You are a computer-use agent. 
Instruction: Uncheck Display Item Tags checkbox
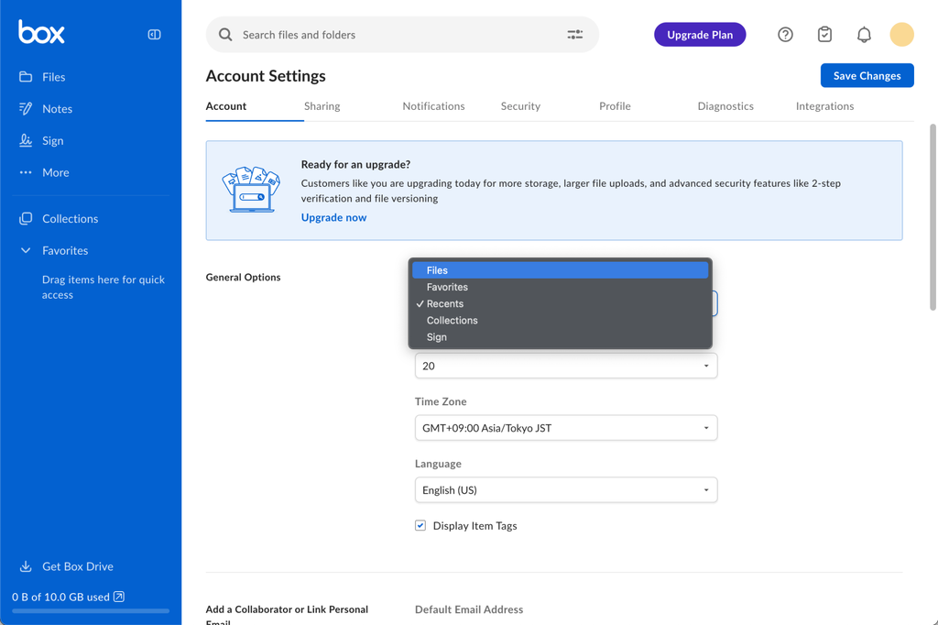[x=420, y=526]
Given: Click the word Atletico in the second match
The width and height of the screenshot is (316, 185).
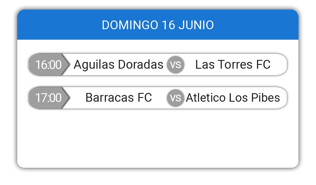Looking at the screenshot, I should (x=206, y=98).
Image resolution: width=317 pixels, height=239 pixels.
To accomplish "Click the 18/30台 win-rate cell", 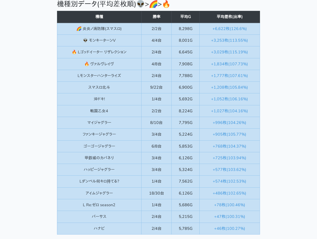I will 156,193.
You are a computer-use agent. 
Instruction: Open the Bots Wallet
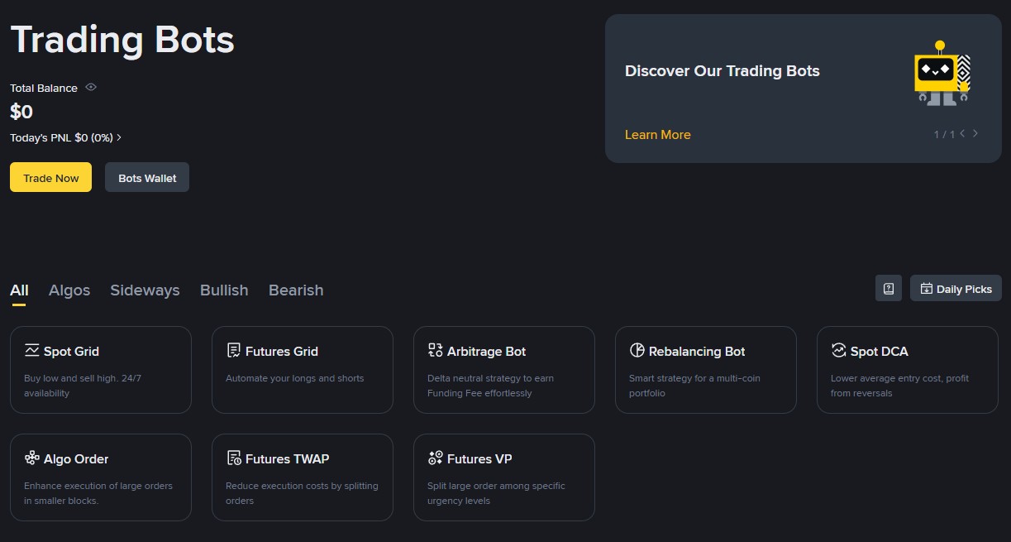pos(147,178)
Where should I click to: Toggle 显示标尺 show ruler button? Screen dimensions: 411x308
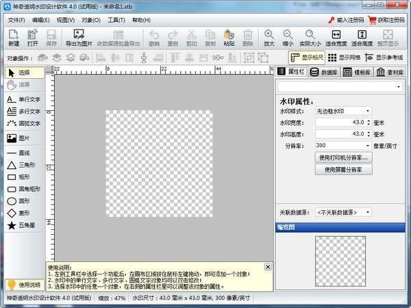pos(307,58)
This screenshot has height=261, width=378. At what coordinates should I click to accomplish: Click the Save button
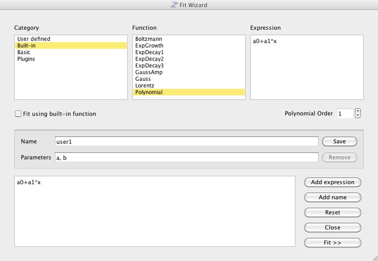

::::::::

Work task:
In the entries above, find the line with "Given: Click the" and the line with "Image resolution: width=317". Write out exactly those two lines and every line between them, pictures excluded.

Task response:
Given: Click the word Atletico in the second match
The width and height of the screenshot is (316, 185).
Looking at the screenshot, I should (x=206, y=98).
Image resolution: width=317 pixels, height=239 pixels.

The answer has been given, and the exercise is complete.